Konkrete Zahlen, wie häufig davon heimische Praxen betroffen sind, liegen nach seiner Kenntnis nicht vor. Betroffen sind allerdings weniger die Hausärzte, erklärt der 40-Jährige, weil gerade auch in akuten Fällen noch am Tag selbst ein Termin ermöglicht werde. Anders sehe es bei Fachärzten aus, deren Terminkalender meist über Monate hinaus gefüllt seien. Wenn dann ein Patient einfach wegbleibe, führe das verständlicherweise zu erheblichem Verdruss. Gerade wenn auch stark gefragte medizinische Geräte in der Zeit ungenutzt bleiben, sei der Unmut vorprogrammiert.
Ärztesprecher hat Zweifel an der Wirksamkeit einer Ausfallgebühr
Eine Gebühr für versäumte Arzttermine sieht Sebastian Griesau dennoch kritisch. Ob sich dadurch das Verhalten der Patienten ändern lasse, bezweifelt der Mediziner. In seiner eigenen Praxis hat er sich für anderen Weg entschieden: Wer dreimal in Folge einen Termin verpasst, bekommt nicht noch einen weiteren. Das sei aber nur zwei Mal in den zehn Jahren, seit er an der Bottroper Straße praktiziert, geschehen.
Andere Zahlen nennt indes Lungenarzt Andreas Happel. Der Anteil nicht eingehaltener Termine liegt in seiner Praxis bei etwa zehn oder auch 15 Prozent. Ähnlich wie Griesau bekommt ein mehrfach säumiger Patient keinen neuen Termin. Wie der Oberhausener KV-Vorsitzende lehnt er eine Gebühr ab. „Ich unterstelle den Leuten keinen bösen Willen“, betont er und weist auch auf Schwächen im Gesundheitssystem hin, die zu solchen Folgen führen können.
Oberhausener Facharzt setzt für die Zukunft auf digitale Lösungen
Bis zu einem vereinbarten Facharzttermin gehen meist Wochen, wenn nicht sogar Monate ins Land. Da könne es durchaus passieren, dass jemand bis dahin Datum und Uhrzeit vergessen hat. Möglicherweise wollte oder konnte er auch nicht mehr so lange warten, hat sich mit seinen Beschwerden an den Hausarzt gewandt, aber beim Facharzt nicht abgesagt.

Datensätze aus einer Sammlung:
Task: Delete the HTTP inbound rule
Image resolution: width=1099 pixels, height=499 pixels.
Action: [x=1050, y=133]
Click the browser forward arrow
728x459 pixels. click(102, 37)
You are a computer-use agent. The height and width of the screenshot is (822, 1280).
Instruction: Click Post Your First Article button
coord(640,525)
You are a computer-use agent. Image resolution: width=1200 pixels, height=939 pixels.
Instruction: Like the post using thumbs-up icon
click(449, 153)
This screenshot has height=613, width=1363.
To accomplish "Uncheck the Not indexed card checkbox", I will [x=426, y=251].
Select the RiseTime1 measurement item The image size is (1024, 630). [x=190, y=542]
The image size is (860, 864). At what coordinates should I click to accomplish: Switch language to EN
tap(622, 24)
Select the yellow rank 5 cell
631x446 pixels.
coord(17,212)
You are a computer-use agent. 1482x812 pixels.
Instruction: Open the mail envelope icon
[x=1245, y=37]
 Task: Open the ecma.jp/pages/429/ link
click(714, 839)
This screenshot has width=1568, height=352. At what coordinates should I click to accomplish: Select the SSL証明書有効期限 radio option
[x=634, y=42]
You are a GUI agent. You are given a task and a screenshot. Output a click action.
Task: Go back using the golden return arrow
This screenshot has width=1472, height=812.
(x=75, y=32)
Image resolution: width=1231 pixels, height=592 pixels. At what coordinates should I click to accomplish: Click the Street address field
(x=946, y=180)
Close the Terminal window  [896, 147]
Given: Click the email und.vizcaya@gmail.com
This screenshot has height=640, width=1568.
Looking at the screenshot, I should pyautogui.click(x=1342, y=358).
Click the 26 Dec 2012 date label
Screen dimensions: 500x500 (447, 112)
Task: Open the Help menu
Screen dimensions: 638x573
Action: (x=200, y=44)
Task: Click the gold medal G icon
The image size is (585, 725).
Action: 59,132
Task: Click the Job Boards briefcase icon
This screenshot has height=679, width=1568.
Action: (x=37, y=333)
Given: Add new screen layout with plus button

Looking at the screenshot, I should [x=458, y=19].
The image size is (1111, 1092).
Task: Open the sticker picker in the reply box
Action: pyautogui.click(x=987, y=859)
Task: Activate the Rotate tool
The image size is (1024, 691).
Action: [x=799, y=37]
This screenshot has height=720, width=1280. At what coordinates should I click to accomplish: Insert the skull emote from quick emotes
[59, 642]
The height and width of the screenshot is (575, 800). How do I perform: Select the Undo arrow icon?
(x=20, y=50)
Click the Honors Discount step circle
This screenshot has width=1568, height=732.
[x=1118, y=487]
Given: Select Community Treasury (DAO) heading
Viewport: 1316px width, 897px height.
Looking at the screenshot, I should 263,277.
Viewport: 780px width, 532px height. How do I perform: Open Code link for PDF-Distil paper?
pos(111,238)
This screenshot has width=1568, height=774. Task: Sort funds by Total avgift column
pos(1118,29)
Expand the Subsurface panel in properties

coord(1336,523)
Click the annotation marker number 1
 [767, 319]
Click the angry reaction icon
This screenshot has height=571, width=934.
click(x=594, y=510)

» **AUFGABEN**
• a. Beantworten Sie anhand des Textes über versäumte Arzttermine die folgenden Fragen:
(i) Wie oft ist es in Griesaus Praxis in den zehn Jahren an der Bottroper Straße vorgekommen, dass jemand nach drei verpassten Terminen keinen weiteren bekam?
(ii) Wie hoch ist der Anteil nicht eingehaltener Termine in der Praxis von Andreas Happel?
(iii) Warum sind Hausärzte laut Text weniger betroffen?
• b. Schreiben Sie aus dem Text über versäumte Arzttermine alles von „Oberhausener Facharzt setzt“ bis hinunter zu „Facharzt nicht abgesagt.“ ab und ersetzen Sie dabei „Wochen“ durch „Tage“.
• c. Entscheiden Sie, ob die folgenden Aussagen mit dem Text über versäumte Arzttermine übereinstimmen. Antworten Sie jeweils mit Ja oder Nein und zitieren Sie die entscheidenden Worte.
(i) Sebastian Griesau befürwortet eine Gebühr für versäumte Arzttermine.
(ii) In Happels Praxis bekommt ein mehrfach säumiger Patient keinen neuen Termin.
(iii) Die Terminkalender von Fachärzten sind meist über Monate hinaus gefüllt.

» **LÖSUNGEN**
• a.
(i) Nur zwei Mal.
(ii) Etwa zehn oder auch 15 Prozent.
(iii) Weil gerade auch in akuten Fällen noch am Tag selbst ein Termin ermöglicht wird.

• b.
Oberhausener Facharzt setzt für die Zukunft auf digitale Lösungen
Bis zu einem vereinbarten Facharzttermin gehen meist Tage, wenn nicht sogar Monate ins Land. Da könne es durchaus passieren, dass jemand bis dahin Datum und Uhrzeit vergessen hat. Möglicherweise wollte oder konnte er auch nicht mehr so lange warten, hat sich mit seinen Beschwerden an den Hausarzt gewandt, aber beim Facharzt nicht abgesagt.

• c.
(i) Nein: „Eine Gebühr für versäumte Arzttermine sieht Sebastian Griesau dennoch kritisch.“
(ii) Ja: „Ähnlich wie Griesau bekommt ein mehrfach säumiger Patient keinen neuen Termin.“
(iii) Ja: „deren Terminkalender meist über Monate hinaus gefüllt seien“